Collected data entries
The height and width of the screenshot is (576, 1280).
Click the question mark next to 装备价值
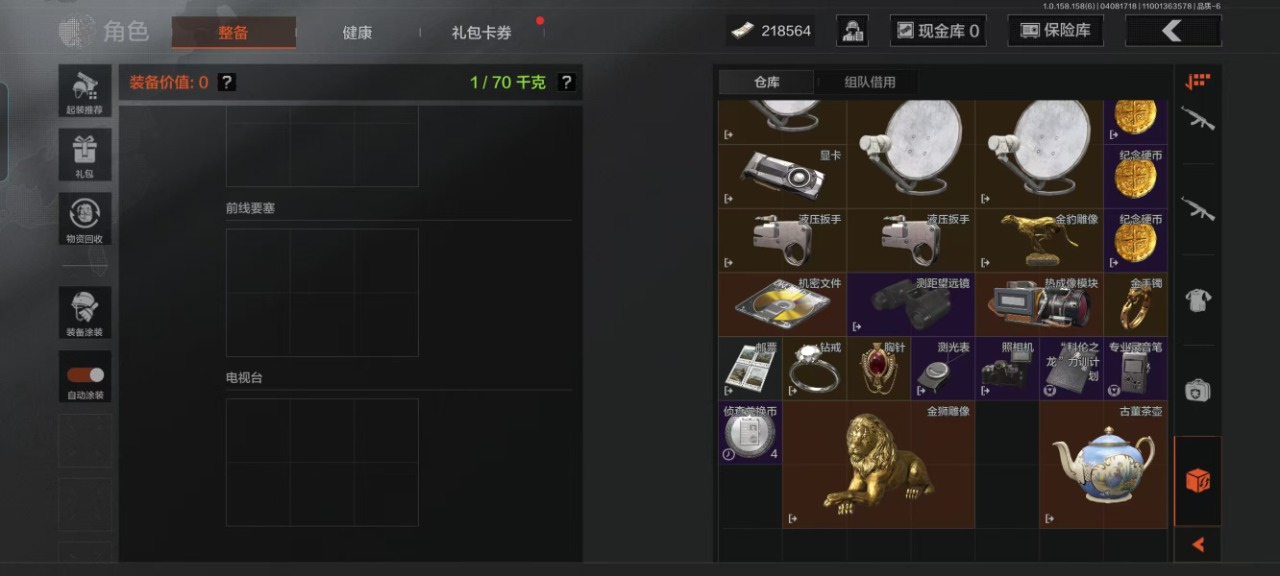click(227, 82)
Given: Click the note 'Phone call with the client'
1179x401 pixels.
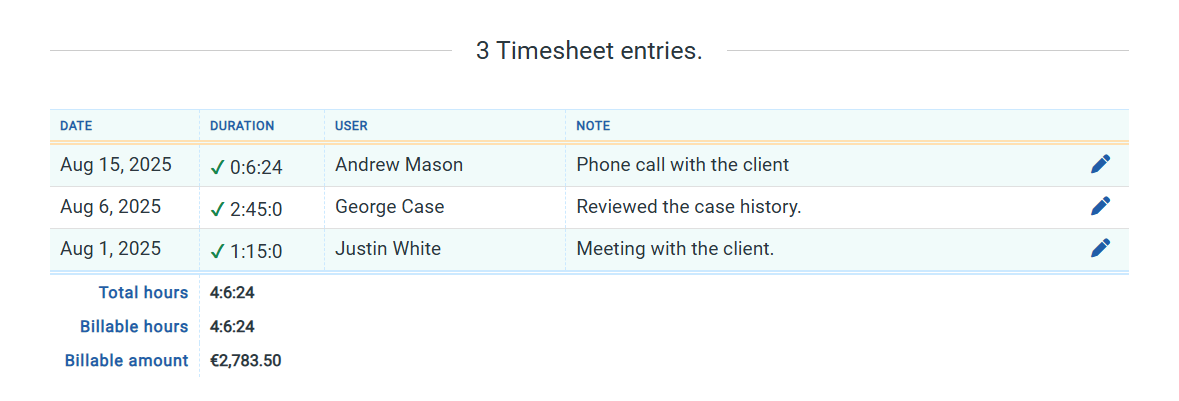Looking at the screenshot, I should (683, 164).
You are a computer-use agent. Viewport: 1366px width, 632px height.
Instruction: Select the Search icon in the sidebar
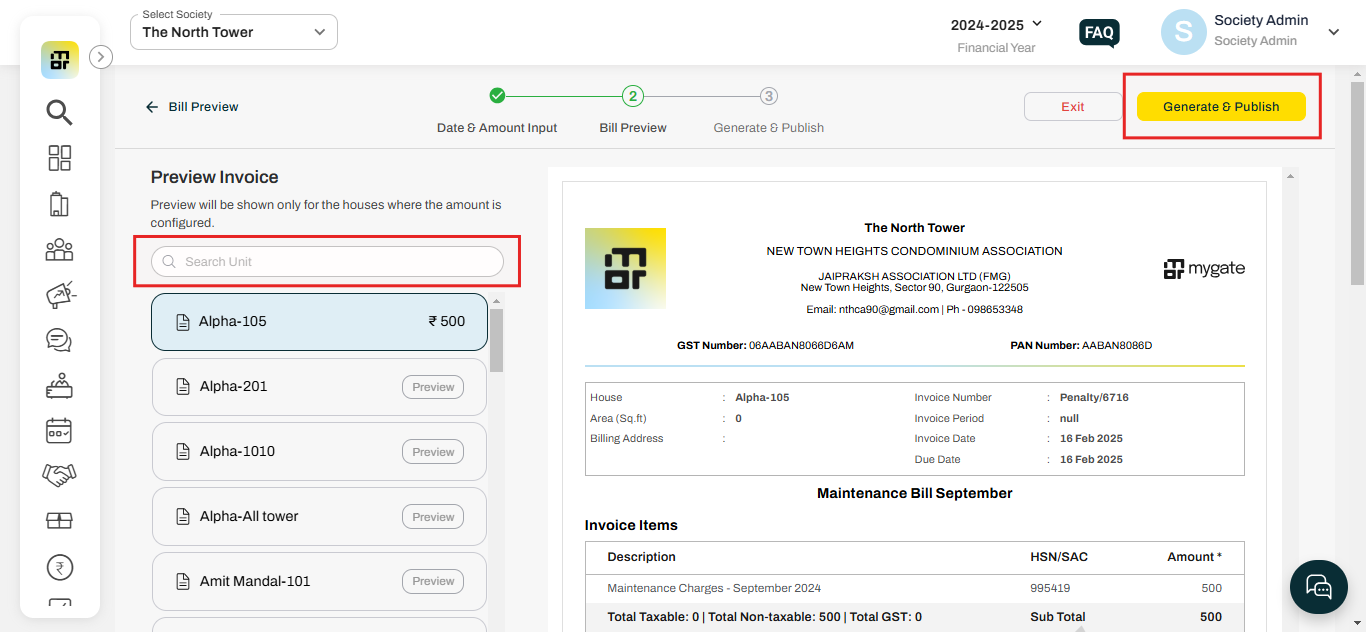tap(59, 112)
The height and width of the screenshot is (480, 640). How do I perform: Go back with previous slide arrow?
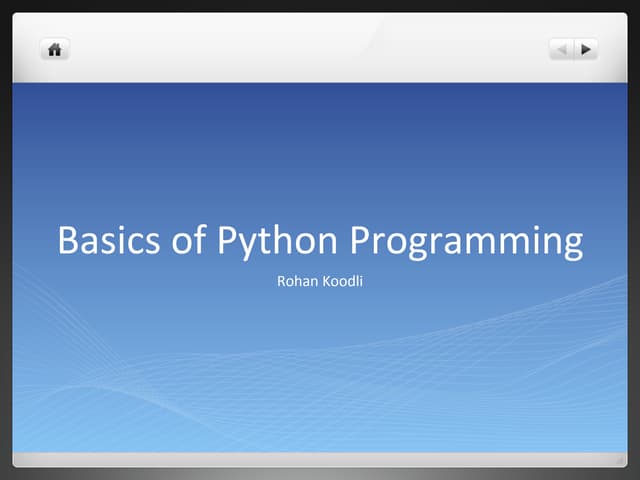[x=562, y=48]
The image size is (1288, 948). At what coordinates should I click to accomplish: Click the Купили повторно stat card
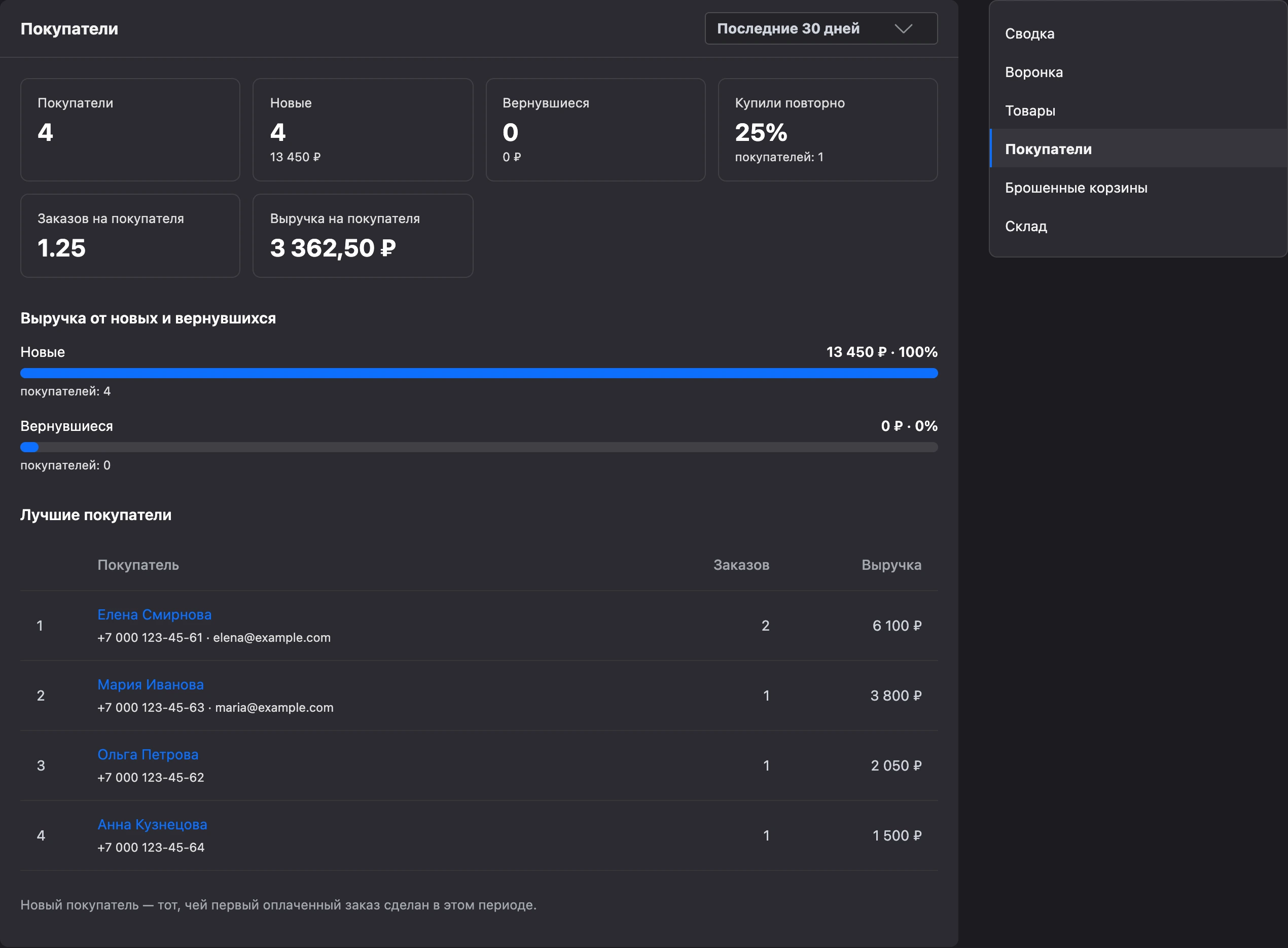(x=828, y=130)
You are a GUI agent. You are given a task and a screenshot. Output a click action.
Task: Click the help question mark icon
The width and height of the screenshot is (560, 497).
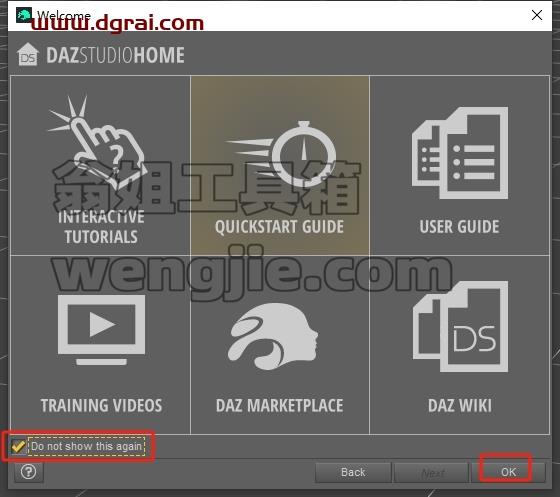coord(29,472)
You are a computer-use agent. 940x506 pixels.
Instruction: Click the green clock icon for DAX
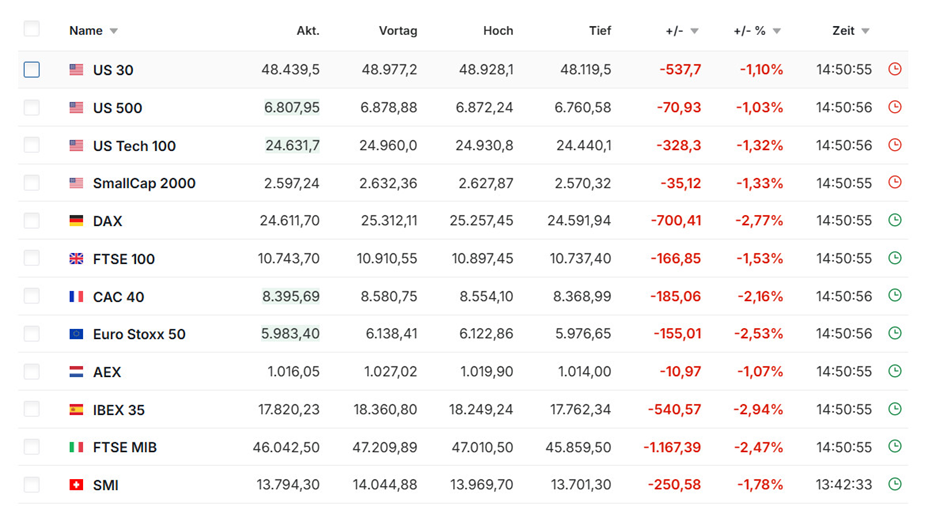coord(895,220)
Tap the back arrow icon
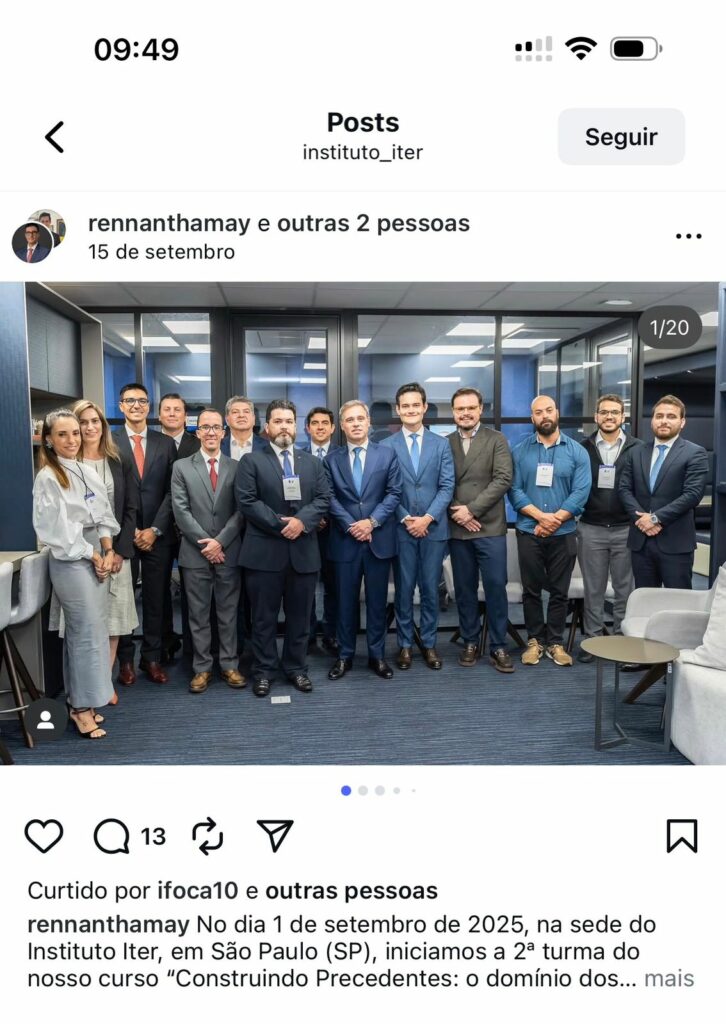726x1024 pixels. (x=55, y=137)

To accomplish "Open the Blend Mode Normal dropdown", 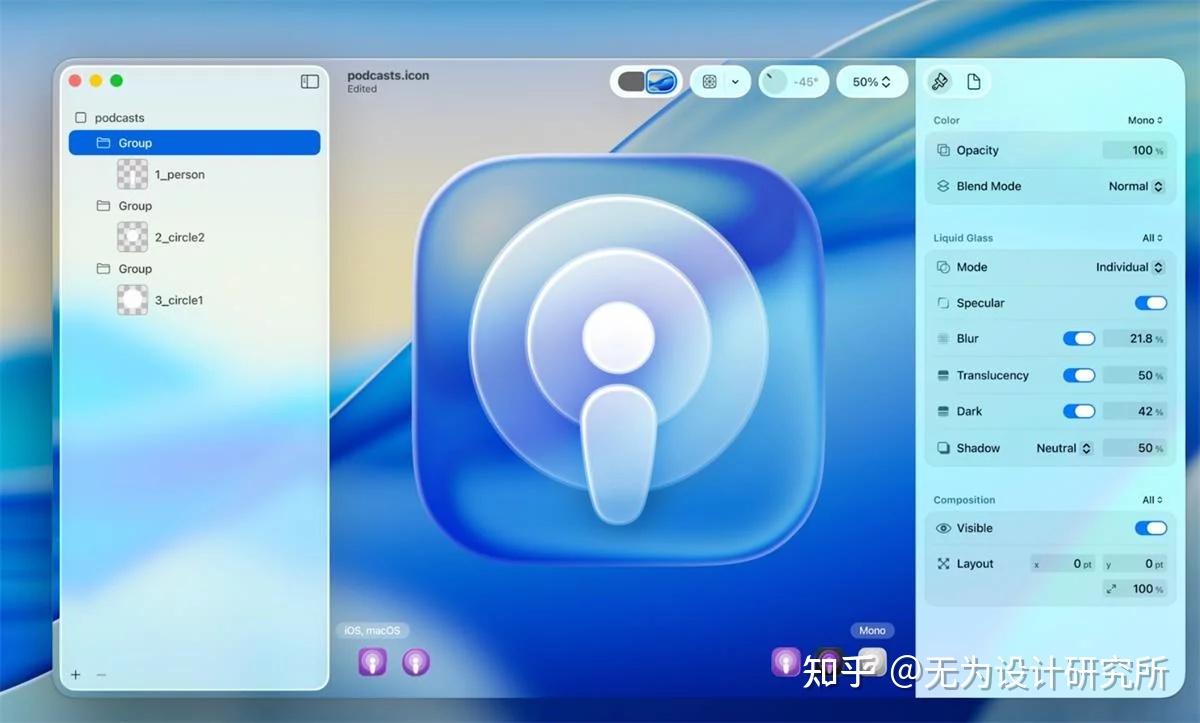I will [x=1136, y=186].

### DIRECTIONS FOR THIS TASK
If a line in the records contains the word "agent", copy it out.

### RESULT BELOW
You are a computer-use agent. Viewport: 1366px width, 632px height.
You are a GUI agent. You are given a task and a screenshot. Output a click action.
You are a computer-use agent. 940x506 pixels.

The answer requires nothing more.